━━━ Page extract ━━━

INDIANAPOLIS - Attorneys for convenience stores told a federal judge on Thursday to freeze enforcement of an Indiana law that bars them from selling cold beer as unfair and unconstitutional, while the state said the stores can't prove the decades-old law harms them.

Under Indiana law, liquor stores are allowed to sell cold beer, while grocery stores, drug stores and convenience stores aren't.

John Maley, the attorney representing the Indiana Petroleum Marketers and Convenience Store Association and three convenience store chains, told Judge Richard L. Young that the law essentially contradicts itself.

Maley said convenience stores can legally sell chilled wine and wine coolers with a higher alcohol content than beer, and the ban is generally enforced only in larger cities, not in small towns with fewer police. When the law is enforced, he said, it depends on officers' sense of touch, not a thermometer.

"There is no reason for that. It doesn't make sense," Maley said.

━━━ Dataset records ━━━

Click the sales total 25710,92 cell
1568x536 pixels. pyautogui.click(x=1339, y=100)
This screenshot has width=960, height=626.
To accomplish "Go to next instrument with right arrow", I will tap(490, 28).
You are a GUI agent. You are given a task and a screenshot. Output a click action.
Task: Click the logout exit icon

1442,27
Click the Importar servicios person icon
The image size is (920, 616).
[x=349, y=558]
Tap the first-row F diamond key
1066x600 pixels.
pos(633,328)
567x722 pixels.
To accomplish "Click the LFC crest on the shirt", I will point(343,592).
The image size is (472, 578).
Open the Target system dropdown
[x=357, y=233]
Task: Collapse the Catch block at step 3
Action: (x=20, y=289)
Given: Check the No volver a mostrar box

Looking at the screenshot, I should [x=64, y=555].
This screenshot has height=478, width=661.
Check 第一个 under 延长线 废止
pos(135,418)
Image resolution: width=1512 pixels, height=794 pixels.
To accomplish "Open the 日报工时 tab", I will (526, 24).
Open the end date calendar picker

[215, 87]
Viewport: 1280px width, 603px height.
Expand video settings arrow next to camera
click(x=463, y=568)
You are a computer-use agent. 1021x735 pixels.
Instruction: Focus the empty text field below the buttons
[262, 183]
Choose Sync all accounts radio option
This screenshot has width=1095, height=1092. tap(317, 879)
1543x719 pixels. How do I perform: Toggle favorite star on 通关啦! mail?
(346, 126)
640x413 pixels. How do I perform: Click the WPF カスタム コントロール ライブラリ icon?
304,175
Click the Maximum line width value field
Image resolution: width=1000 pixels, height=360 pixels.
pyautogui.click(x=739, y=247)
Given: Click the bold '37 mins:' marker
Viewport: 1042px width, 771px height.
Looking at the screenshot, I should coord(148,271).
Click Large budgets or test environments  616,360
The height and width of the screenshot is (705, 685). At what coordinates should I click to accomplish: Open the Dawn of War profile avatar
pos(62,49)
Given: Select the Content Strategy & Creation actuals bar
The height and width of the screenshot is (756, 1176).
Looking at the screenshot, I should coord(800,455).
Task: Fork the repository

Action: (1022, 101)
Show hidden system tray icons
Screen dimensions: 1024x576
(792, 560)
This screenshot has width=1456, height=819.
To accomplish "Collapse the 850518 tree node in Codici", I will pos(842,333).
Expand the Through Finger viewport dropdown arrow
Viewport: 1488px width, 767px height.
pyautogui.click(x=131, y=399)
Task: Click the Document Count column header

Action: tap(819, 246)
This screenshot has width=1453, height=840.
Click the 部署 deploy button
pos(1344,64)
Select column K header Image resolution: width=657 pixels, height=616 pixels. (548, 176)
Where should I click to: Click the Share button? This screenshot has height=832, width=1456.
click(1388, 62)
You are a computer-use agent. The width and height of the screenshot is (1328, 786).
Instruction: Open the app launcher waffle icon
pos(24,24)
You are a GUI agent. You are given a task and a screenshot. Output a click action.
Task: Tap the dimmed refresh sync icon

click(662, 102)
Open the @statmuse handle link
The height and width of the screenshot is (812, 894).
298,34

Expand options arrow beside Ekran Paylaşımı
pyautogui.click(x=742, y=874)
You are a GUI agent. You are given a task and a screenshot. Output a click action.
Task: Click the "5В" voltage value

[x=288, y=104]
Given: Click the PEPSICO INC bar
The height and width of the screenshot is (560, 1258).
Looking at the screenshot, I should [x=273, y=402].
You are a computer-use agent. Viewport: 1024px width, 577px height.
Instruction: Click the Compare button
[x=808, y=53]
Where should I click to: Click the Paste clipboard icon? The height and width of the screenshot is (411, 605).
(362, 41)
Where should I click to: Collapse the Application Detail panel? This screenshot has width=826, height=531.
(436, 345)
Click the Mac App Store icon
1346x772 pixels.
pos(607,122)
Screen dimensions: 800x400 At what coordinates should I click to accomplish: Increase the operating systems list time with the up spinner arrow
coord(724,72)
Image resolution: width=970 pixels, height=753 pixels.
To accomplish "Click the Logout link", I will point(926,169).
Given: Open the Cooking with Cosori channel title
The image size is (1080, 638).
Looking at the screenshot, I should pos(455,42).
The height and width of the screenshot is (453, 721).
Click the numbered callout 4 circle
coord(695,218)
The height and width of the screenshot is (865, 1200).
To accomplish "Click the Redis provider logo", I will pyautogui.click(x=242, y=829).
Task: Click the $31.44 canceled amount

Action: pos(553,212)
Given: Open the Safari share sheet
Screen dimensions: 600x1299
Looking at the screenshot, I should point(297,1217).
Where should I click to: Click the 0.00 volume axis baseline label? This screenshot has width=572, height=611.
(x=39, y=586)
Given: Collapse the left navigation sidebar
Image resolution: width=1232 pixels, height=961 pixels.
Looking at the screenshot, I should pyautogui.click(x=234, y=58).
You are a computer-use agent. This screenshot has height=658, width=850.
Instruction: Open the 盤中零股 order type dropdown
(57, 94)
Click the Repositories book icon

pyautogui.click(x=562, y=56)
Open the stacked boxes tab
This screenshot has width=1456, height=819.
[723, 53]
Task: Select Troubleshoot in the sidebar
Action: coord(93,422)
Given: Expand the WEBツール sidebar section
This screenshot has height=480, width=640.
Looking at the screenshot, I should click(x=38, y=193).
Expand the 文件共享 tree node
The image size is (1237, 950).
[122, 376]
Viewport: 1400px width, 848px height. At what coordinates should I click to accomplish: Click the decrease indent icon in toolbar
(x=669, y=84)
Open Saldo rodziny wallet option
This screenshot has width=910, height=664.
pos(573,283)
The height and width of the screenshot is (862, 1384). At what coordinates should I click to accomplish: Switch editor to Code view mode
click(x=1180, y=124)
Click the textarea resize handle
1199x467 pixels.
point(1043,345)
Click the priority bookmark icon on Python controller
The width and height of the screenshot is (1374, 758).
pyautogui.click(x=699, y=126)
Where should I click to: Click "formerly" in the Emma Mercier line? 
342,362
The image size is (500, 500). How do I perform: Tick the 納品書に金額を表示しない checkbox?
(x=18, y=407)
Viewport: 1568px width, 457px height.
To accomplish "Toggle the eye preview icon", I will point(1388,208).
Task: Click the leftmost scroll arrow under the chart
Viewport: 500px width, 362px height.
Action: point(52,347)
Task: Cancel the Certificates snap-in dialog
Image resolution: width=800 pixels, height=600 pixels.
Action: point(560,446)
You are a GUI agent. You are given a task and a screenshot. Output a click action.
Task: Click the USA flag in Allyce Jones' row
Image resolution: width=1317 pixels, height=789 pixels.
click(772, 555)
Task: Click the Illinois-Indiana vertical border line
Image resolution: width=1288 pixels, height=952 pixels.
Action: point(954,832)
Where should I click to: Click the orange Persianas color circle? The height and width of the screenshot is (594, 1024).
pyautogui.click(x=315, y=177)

━━━

• Problem statement: Output the complete passage on Indiana's cold beer law word for word. The records were taken from a different source than the passage.

• Completed exercise:
INDIANAPOLIS - Attorneys for convenience stores told a federal judge on Thursday to freeze enforcement of an Indiana law that bars them from selling cold beer as unfair and unconstitutional, while the state said the stores can't prove the decades-old law harms them.

Under Indiana law, liquor stores are allowed to sell cold beer, while grocery stores, drug stores and convenience stores aren't.

John Maley, the attorney representing the Indiana Petroleum Marketers and Convenience Store Association and three convenience store chains, told Judge Richard L. Young that the law essentially contradicts itself.

Maley said convenience stores can legally sell chilled wine and wine coolers with a higher alcohol content than beer, and the ban is generally enforced only in larger cities, not in small towns with fewer police. When the law is enforced, he said, it depends on officers' sense of touch, not a thermometer.

"There is no reason for that. It doesn't make sense," Maley said.